O total de desempregados registados em Portugal foi inferior ao verificado no mês homólogo, de acordo com os dados mensais do desemprego do Instituto do Emprego e Formação Profissional.

Hugo Correia/Reuters

O desemprego jovem atingiu 47,4 mil pessoas em Portugal, de acordo com os dados mensais do desemprego do Instituto do Emprego e Formação Profissional (IEFP), referentes ao mês de setembro. Quando comparado com agosto, houve uma ligeira subida de 3,1% no número de jovens inscritos nos centros de emprego a nível nacional, apontam os resultados divulgados esta segunda-feira por fonte oficial do IEFP.

No final do mês passado, estavam registados nos serviços de emprego de todo o país 410.819 indivíduos desempregados, número inferior em 1,8% ao registado no mês anterior e que representa 70,5% do total de pedidos de emprego (582.322, menos 0,8% do que em agosto). Quanto às ofertas de emprego, houve 22.568, o que equivale a menos 2,7% do que no mês antecedente.

Comparando com setembro de 2016, o desemprego diminuiu nos três setores de atividade económica e, a nível regional, em todas as regiões portuguesas, mas destacou-se o Algarve com a descida percentual mais acentuada (- 26,5%).

O serviço público de emprego nacional refere que a diminuição do desemprego registado deve-se à contribuição de todos os grupos do ficheiro de desempregados, em especial dos homens (-43 335; -19,0%), dos adultos com idades iguais ou superiores a 25 anos (-68 092; -15,8%), dos inscritos há menos de um ano (-45 523; -18,1%), dos que procuravam novo emprego (-70 840; -16,3%) e dos que possuem como habilitação escolar o 1º ciclo do ensino básico (-18 137; -18,6%).
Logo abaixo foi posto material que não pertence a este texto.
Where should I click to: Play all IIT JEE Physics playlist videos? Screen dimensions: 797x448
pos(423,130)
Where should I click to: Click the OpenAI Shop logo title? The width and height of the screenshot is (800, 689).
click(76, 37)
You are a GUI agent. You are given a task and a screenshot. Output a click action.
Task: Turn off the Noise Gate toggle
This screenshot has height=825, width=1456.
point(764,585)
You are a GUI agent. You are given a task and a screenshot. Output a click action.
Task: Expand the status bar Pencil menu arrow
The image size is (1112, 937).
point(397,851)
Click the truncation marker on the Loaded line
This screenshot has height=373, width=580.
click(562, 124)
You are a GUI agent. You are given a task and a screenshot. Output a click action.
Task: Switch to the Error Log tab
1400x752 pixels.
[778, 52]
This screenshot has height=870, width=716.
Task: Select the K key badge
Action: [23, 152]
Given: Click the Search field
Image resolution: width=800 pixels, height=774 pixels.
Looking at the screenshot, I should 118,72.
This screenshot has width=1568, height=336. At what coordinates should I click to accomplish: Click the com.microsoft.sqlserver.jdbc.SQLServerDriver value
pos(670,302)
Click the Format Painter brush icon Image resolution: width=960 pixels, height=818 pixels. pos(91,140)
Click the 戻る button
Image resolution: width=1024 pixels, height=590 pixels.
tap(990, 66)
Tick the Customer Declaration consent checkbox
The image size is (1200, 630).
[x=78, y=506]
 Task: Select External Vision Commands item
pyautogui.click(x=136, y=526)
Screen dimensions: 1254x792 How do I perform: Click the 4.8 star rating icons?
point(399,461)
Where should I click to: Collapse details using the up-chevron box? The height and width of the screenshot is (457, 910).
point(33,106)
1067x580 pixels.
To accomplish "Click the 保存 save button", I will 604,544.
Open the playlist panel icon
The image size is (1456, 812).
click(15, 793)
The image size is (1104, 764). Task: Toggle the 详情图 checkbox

“Considerando os grupos profissionais dos desempregados registados no Continente, salientam-se, como mais representativos: “Trabalhadores não qualificados“ (24,4%); “Trabalhadores dos serviços pessoais, de proteção segurança e vendedores” (19,1%) e “Especialistas das atividades intelectuais e científicas” (12,9%). Relativamente ao mês homólogo de 2016, o grupo “Trabalhadores qualificados da indústria, construção e artífices” apresentou a mais expressiva descida percentual do desemprego (-24,9%), seguido dos “operadores de instalações e máquinas e trabalhadores da montagem”(-22,2%)”, explica o  relatório do IEFP.